EXERCISE DIRECTIONS -> Transcribe part of the volcano-climate session description below, beginning at the words "In recent years" and ending after "also firmly established.".

SELECTED TEXT ->
- - - -

AS3.13 - Understanding volcano-climate impacts and the stratospheric aerosol layer
Convener: Davide Zanchettin
Co-conveners: Myriam Khodri, Graham Mann, Lauren Marshall, Shih-Wei Fang
Volcanic aerosol clouds from major tropical eruptions cause periods of strong surface cooling in the historical climate record and are dominant influences within decadal surface temperature trends. Advancing our understanding of the influence of volcanoes on climate relies upon better knowledge of (i) the radiative forcings of past eruptions and the microphysical, chemical and dynamical processes which affect the evolution of stratospheric aerosol properties and (ii) the response mechanisms governing post-eruption climate variability and their dependency on the climate state at the time of the eruption. This can only be achieved by combining information from satellite and in-situ observations of recent eruptions, stratospheric aerosol and climate modelling activities, and reconstructions of past volcanic histories and post-eruption climate state from proxies.
In recent years the smoke from intense wildfires in North America and Australia has also been an important component of the stratospheric aerosol layer, the presence of organic aerosol and meteoric particles in background conditions now also firmly established.

- - - -

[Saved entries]
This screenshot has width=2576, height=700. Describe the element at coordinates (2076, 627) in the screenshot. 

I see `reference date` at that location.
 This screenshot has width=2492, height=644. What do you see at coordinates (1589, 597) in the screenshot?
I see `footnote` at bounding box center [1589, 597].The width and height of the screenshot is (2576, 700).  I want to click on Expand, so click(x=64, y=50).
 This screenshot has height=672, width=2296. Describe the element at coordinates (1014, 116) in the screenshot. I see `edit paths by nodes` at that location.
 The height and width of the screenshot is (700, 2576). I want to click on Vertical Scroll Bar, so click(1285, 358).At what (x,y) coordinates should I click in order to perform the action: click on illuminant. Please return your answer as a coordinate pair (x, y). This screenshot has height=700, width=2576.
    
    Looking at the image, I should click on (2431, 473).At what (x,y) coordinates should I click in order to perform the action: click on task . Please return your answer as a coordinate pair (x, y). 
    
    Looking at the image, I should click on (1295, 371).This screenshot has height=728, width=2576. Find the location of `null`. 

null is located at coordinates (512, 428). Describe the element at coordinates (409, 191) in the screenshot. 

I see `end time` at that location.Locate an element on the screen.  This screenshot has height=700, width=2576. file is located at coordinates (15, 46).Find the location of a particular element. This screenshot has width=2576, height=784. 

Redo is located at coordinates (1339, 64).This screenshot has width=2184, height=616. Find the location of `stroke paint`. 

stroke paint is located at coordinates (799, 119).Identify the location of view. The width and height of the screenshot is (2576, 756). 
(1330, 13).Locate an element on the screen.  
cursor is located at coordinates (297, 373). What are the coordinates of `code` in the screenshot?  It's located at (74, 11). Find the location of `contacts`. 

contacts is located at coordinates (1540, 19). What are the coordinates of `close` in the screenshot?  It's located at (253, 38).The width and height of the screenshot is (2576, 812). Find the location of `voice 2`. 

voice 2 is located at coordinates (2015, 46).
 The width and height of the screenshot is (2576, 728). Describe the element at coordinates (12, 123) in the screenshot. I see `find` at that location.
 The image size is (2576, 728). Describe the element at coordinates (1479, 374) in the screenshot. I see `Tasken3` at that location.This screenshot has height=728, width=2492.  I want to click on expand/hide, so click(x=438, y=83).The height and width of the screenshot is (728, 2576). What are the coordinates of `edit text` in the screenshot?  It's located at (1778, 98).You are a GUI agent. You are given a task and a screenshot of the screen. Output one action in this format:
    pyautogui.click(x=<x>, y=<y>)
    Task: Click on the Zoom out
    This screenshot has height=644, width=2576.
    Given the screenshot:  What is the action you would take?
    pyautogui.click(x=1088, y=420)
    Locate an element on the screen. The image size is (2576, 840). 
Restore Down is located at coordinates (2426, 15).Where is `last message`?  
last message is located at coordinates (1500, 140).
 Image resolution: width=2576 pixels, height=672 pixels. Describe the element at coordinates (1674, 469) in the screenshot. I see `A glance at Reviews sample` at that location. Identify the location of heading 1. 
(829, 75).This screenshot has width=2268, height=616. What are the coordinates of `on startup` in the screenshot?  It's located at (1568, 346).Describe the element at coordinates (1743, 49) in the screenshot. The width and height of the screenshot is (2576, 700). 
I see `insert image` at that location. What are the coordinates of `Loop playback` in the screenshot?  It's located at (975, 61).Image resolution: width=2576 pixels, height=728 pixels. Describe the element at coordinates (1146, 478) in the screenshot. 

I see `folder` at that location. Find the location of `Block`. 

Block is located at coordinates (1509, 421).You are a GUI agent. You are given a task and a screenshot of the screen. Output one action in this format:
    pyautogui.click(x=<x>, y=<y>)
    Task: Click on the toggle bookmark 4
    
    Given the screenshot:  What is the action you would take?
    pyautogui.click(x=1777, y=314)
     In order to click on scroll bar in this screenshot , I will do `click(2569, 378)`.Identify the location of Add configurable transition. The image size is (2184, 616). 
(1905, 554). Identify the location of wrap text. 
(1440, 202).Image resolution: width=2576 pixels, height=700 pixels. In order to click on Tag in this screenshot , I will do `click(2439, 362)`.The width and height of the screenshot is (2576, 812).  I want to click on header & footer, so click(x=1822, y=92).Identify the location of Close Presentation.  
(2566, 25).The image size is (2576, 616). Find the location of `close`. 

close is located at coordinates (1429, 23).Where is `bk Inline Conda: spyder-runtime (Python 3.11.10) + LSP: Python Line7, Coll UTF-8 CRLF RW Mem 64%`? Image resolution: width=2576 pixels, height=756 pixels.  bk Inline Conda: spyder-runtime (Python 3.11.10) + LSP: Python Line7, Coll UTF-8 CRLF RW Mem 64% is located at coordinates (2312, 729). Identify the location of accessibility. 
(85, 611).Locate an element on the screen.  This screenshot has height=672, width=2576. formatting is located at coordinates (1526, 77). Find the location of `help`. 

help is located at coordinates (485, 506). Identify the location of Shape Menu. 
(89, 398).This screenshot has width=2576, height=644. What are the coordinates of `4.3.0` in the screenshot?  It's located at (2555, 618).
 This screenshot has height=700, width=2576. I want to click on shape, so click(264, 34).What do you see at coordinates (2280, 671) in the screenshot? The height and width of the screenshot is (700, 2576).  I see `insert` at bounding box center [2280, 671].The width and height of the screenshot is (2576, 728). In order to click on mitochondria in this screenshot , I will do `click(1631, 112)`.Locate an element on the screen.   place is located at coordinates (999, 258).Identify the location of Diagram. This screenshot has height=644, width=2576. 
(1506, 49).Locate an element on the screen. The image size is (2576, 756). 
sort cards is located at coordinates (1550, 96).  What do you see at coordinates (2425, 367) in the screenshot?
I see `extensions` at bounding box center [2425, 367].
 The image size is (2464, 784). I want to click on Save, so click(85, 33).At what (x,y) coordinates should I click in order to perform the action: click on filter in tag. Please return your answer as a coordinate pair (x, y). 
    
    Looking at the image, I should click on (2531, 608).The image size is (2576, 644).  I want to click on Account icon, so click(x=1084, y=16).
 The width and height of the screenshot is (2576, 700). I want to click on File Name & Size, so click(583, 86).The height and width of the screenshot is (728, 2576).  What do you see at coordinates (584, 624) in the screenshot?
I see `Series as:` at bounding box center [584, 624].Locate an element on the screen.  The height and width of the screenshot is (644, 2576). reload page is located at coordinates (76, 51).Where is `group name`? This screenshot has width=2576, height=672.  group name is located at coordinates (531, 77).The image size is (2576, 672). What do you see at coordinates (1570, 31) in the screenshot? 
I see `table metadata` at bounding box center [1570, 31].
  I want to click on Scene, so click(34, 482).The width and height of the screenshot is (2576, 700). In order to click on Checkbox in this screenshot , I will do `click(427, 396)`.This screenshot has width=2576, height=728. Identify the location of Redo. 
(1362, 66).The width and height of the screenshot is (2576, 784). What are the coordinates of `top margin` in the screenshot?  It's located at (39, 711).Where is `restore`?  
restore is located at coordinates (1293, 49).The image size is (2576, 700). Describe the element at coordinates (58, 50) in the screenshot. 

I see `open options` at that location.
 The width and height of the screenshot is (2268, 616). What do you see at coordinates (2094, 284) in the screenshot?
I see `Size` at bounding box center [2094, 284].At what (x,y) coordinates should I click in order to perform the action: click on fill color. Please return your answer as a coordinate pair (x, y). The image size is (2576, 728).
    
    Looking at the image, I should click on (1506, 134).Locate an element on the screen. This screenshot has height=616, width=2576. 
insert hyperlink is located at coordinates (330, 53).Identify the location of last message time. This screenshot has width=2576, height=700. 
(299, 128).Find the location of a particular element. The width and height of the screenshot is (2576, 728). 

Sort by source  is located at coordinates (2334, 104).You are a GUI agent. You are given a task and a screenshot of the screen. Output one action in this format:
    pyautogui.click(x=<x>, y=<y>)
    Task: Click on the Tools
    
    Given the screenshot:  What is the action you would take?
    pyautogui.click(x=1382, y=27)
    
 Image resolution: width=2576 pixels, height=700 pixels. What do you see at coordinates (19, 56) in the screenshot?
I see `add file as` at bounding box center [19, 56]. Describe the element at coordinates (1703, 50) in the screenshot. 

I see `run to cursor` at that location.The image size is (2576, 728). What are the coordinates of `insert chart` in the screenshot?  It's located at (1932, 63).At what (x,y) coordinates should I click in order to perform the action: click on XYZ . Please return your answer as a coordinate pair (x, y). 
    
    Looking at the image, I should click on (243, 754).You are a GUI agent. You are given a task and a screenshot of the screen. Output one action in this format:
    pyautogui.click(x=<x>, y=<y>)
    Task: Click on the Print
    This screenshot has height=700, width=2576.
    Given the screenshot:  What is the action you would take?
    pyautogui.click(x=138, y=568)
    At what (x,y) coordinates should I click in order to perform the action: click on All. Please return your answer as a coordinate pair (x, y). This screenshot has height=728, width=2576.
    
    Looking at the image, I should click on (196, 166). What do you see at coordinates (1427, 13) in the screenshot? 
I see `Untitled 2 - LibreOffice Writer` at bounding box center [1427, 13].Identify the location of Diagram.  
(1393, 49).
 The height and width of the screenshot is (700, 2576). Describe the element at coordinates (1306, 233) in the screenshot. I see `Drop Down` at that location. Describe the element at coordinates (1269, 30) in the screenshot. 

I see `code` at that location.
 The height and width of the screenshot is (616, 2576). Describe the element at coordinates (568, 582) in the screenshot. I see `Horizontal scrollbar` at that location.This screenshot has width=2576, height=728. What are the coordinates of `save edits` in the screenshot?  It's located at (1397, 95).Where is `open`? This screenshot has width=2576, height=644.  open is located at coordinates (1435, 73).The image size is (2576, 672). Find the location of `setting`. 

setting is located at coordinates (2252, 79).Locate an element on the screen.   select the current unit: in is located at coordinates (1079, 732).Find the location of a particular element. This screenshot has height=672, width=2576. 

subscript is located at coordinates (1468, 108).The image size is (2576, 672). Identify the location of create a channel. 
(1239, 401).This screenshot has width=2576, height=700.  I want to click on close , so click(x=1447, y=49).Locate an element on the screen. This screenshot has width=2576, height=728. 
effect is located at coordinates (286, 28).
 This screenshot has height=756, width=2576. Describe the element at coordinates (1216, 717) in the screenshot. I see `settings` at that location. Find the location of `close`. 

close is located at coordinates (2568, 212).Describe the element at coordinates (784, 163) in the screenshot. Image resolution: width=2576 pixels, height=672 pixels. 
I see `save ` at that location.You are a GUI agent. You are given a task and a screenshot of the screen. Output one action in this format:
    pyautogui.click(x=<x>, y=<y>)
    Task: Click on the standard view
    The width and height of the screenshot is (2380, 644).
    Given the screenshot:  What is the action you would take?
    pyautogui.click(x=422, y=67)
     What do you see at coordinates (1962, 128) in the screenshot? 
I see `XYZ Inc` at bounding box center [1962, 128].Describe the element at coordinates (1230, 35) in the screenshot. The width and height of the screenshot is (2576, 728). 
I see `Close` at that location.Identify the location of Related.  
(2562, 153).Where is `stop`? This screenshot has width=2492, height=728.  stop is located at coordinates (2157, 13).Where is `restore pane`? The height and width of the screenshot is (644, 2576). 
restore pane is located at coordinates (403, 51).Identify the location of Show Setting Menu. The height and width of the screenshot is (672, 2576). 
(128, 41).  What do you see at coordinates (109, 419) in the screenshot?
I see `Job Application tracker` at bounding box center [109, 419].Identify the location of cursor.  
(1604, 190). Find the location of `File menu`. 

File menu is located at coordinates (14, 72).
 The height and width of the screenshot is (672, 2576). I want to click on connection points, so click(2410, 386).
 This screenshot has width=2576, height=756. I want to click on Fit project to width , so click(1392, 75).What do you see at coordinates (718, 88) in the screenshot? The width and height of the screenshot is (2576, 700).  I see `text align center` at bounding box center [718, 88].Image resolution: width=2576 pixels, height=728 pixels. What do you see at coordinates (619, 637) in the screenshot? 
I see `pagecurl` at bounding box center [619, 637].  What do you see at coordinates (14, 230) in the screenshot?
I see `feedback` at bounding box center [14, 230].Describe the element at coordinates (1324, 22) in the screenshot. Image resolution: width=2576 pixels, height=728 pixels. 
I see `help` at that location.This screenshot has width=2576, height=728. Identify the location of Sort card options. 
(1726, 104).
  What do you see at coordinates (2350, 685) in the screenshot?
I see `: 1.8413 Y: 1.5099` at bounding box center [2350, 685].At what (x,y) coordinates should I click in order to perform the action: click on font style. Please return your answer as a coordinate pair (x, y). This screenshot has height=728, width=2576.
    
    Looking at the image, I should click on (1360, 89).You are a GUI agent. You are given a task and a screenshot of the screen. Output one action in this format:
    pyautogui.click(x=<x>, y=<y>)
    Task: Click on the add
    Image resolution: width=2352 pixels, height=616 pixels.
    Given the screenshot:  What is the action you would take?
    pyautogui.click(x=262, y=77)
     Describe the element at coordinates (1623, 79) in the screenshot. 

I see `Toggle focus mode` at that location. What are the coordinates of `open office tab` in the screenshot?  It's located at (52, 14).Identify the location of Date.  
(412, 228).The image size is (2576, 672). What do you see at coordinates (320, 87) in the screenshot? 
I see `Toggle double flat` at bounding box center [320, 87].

- - - -

FULL ANSWER ->
In recent years the smoke from intense wildfires in North America and Australia has also been an important component of the stratospheric aerosol layer, the presence of organic aerosol and meteoric particles in background conditions now also firmly established.